Pola Silverton kit in brown and yellow - 











Redone in white and green - 











-Brian


----------



## devious10 (Jun 20, 2008)

Any pics of your train shed??????


----------



## dawinter (Jan 2, 2008)

I can't help you with 'my' trains shed cause I'm working in the basement.  But should I ever be running a lot of trains outside again I would absolutely rebuild one of these prototype sheds for myself.... 

http://wvrr.ca/prototype/photo_57.htm 

They are just the right size and just the right shape for me. The double one would work as a garden tool addition. No. I don't think my wife would let me build the sanding shed though. 

Anyway, simple, functional construction with a simple railway related boxcar paint scheme. 

Dave


----------



## Ted Yarbrough (Jan 2, 2008)

Bumping this to the top. I'm curious, too. Surely someone has a train station in 1:1 scale in their backyard!


----------



## rpc7271 (Jan 2, 2008)

Paint it PENN CENTRAL Jade Green.


----------



## blackburn49 (Jan 2, 2008)

Posted By Richard Smith on 07/14/2008 9:26 AM

You might check out the colors used by your favorite prototype railroad. I would think they would be most appropriate for a train shed.


What Richard said: Definitely find a prototype that strikes your fancy and go with it.


----------



## tom h (Jan 2, 2008)

Sorry just got my web stuff done so I can post, here is my shed, sorry for stuff in way, just cannot find anything to get ideas.
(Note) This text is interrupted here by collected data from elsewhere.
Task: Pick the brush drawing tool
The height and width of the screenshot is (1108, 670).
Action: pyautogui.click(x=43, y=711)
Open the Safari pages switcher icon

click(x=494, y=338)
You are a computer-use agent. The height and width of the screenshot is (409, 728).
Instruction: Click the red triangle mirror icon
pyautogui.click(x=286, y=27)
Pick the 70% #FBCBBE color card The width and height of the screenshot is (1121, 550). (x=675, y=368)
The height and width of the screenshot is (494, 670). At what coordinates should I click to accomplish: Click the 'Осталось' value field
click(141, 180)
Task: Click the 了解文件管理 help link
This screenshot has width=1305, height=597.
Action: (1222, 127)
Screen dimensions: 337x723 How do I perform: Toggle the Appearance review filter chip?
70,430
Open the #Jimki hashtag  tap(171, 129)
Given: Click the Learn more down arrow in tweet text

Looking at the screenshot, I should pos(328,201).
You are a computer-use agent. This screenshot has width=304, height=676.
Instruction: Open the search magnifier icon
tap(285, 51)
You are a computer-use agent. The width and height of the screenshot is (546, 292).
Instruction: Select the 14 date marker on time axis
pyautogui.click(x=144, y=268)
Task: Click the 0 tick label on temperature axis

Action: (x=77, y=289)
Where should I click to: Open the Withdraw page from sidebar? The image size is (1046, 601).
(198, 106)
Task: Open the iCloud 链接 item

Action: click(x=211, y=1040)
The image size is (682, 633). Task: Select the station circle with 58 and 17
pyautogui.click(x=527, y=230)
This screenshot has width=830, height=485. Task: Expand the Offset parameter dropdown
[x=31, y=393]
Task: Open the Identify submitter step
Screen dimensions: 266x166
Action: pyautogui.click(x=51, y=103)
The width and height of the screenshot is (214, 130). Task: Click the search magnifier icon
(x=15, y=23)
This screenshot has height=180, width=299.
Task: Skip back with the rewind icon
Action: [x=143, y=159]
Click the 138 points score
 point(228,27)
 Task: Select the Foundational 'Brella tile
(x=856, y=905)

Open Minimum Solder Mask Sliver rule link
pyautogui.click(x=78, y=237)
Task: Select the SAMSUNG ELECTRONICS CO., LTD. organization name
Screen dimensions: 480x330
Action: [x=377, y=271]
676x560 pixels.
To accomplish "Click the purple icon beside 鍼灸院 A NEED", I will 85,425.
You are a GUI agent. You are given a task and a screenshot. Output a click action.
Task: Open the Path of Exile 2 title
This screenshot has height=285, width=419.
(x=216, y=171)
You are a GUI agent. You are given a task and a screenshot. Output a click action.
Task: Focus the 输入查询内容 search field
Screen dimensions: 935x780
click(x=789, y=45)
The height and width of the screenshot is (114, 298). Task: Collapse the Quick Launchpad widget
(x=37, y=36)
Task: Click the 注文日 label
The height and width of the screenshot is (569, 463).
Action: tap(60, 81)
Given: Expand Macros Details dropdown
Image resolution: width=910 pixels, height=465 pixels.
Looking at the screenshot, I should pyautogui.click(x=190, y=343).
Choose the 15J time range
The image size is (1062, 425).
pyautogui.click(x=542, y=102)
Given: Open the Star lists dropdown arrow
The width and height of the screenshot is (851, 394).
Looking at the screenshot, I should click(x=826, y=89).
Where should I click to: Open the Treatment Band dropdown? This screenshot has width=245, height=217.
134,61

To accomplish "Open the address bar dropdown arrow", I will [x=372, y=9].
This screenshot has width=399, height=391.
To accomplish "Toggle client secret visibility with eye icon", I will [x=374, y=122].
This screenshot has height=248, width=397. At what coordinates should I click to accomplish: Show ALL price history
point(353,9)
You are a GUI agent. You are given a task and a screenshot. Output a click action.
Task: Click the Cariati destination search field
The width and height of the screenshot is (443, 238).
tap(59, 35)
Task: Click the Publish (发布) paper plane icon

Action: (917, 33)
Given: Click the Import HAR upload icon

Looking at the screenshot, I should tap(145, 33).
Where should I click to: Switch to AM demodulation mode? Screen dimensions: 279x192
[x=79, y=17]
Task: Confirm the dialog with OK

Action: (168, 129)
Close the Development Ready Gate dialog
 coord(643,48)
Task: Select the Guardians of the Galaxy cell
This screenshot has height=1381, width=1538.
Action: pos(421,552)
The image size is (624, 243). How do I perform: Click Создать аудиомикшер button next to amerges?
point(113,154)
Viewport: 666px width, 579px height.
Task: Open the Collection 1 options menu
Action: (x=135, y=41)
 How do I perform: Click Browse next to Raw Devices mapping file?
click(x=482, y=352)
Also the boss said it had to match the house as best as I can, that leaves a lot of wiggle room. 
any ideas are welcome! 









tomh


----------



## Dr G (Jan 16, 2008)

Tom, 

Not sure about prototype colors, but might look good matching the door right next to it. 

How about some more shots of that great little wharehouse to the right--I need to build something just like it and that looks great. Please, some detial shots from the inside--how did you build it, what materials etc. 

Thanks 

Matt


----------



## tom h (Jan 2, 2008)

Thanks Matt, if you want to see that building, click on my name and check out the old posts, its in there, it was modeled after the loco building at the CN yard in Homewood, IL 

tom h


----------